Jason Crawley: 1983-2023
Jason Crawley, a Freese and Nichols Associate and water/wastewater treatment engineer who spent his entire 15-year career with the firm, died Sept. 28. He was 40.
A Texas Tech Red Raider, coffee connoisseur, father to two young daughters and recreational grill cook, Jason also was a leader who managed teams on complex treatment projects and spent considerable time on-site during construction of facilities.
He originally joined the Dallas office but recently switched to the Fort Worth office after a long-term field assignment serving the Trinity River Authority, one of our largest clients, on very complicated and critical projects, including extensive work on the Central Regional Wastewater System. He repeatedly received kudos from clients and was recognized with several in-house awards for innovation.
“Jason was a one-of-a-kind individual who valued and mastered personal connection and appreciation,” said Erin Flanagan, Group Manager for Freese and Nichols’ North Texas Water/Wastewater Treatment and Reuse team.
“He could recognize the needs of others, and he knew how to get to the root of an issue without taking sides while earning respect from everyone in the room. He valued teamwork and those who worked with him, and he frequently shared his appreciation through Workday, email or phone. He was a patient listener, question-asker, and exceptional friend and colleague.”

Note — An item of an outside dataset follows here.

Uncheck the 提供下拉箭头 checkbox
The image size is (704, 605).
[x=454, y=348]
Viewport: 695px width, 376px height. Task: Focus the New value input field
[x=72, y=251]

In an article celebrating his 10th anniversary with Freese and Nichols, Jason wrote lovingly about his daughters and talked about setting up an espresso bar at home to make his own cappuccinos.

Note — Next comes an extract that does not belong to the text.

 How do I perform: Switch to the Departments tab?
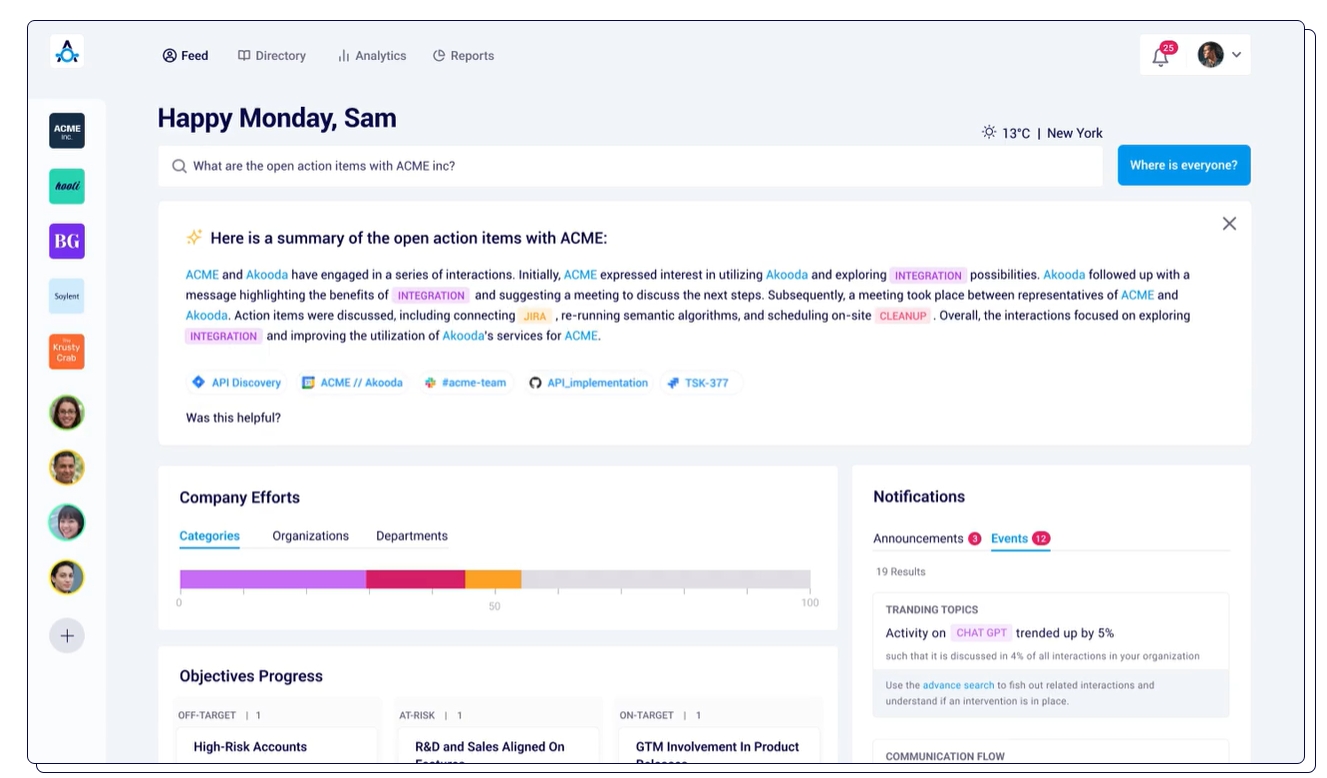(412, 536)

“I also love learning,” he said. “I’m a fan of museums and listening to podcasts that challenge my ideas and ways of thinking.”
Jason was an integral part of the treatment group, whose members find any number of ways to work, learn, play and serve together. In October 2022, the group gathered in Fort Worth to celebrate Jason’s marriage to Carly.
“I had the privilege of working with Jason for his entire career, and I thought of him as one of my work ‘kids,’” said David Jackson, Water/Wastewater Treatment Practice Leader. “He became a tremendous leader and engineer in our industry, a trusted advisor to countless clients, a valued colleague, and much more importantly to me, he became my friend.”
Jason shared his energy and expertise with younger staff, students and peers across the industry through his involvement with state and national professional groups and other avenues.
Early in his career, he chaired the Water Environment Association of Texas Student Design Competition and Young Professionals Committee and served as YP representative on the WEAT Board. WEAT named him its 2014 Emerging Leader.
He started judging WEAT’s Operations Challenge Competition and most recently was the head Safety Competition Judge for the Water Environment Federation’s National Operations Challenge Competition. He was highly regarded nationally by WEF leadership and by plant operators from across the United States.
Jason also served as an adjunct professor for Texas Tech University’s Master of Environmental Engineering capstone course.
He received both his master’s and bachelor’s degrees from Tech. He was licensed as a Professional Engineer in Texas and North Carolina and was a Certified Construction Manager.
“Jason made a positive impact on everyone he worked with,” Freese and Nichols Chief Operating Officer Jeff Payne said. “I have many memories of his positive attitude, of him mentoring many around Freese and Nichols, and many of our clients showering him with praise. We will all miss him dearly.”